[Page text]
What Do Warthogs Eat? (Diet & Facts)

Many of us will have first encountered a warthog when we sat down to watch Disney’s The Lion King back in the 1990s. Pumba, with his meerkat friend Simone, was a big, chunky, loveable rascal with a love for ‘slimy yet satisfying’ bugs and a fiercely loyal temperament. But exactly just how accurate a depiction of the real-life warthog was Pumba?

Warthogs belong to the pig family of Suidae, sharing many similar characteristics with pigs, hogs, and swine found all around the world. The main difference being: warthogs haven’t been domesticated, and instead roam the African continent freely, raising their families and foraging for food.

There are two different species of warthog: the common warthog (Phacochoerus africanus) and the desert warthog (Phacochoerus aethiopicus) – both of which reside exclusively in Africa, and which are, by and large, the same beast. There are some minute differences between the two, however, and so in this animal guide to warthogs we’ll be sure to make the distinction clear!

We’re going to walk you through the habits, habitat and other behaviors of the common and desert warthog, before then examining what each eats, how they find their food, and what other animals hunt them. We’ll round out this article with some pretty cool facts about these awesome, underrated African animals.

Habits, Habitat & Behavior

Image Credit: nationalgeographic

Shared Characteristics

Warthogs (both desert and common) are not necessarily the prettiest of animals. They have long-yet-squat bodies covered in a fine, bristly hair, propped up on four legs which are taller than any other legs of animals found in the Suidae family. These long legs allow warthogs to run at startling speeds of up to 34MPH (55KM/H).

Their heads are shaped a little like hammers: strong, flat, large and long and are covered with the calloused fleshy lumps (or ‘warts’) for which they were named. Warthogs have two pairs of tusks protruding from their snouts. The upper pair is large and curves upward to form a crescent moon, whilst the lower pair has a sharp, cutting edge.

The warty pads on the sides of their faces are largely used by males during the mating season, to cushion the impact when butting heads with other males in competition for the privilege to mate with a nearby female.

Warthogs have a very distinct ‘mane’ of hair starting at the crest of their skull and growing down their spine until midway along their backs. They are generally reddish-brown to gray in color.

Male warthogs prefer to live alone, wandering their territories in search of food, whilst females may roam in communities of up to 40 other female warthogs and baby warthogs (called ‘piglets’). Warthog litters generally include up to 4 young, because female warthogs only have 4 teats. Interestingly, a female warthog will chase away the previous litter she has been raising in order to safely give birth to the next.

They are supremely adept at surviving in the harsh climes of Africa, and can go without water sometimes for several months, like during the dry season, taking what moisture they can from their diet.

However, when warthogs do find water (or even mud, for that matter) they like to lie down and wallow in it. This helps them to keep cool, but also helps to protect them from the ravaging bites of flies and insects.

[Raw data]

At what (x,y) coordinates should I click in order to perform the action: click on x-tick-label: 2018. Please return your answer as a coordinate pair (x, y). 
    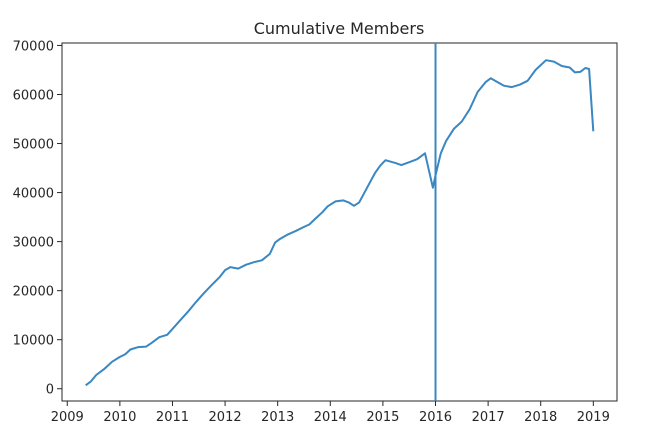
    Looking at the image, I should click on (540, 418).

[What is being asked] In the warthog article, what do males use the warty pads on the sides of their faces for?

[Answer] Males use them during the mating season to cushion the impact when butting heads with other males competing to mate with a nearby female.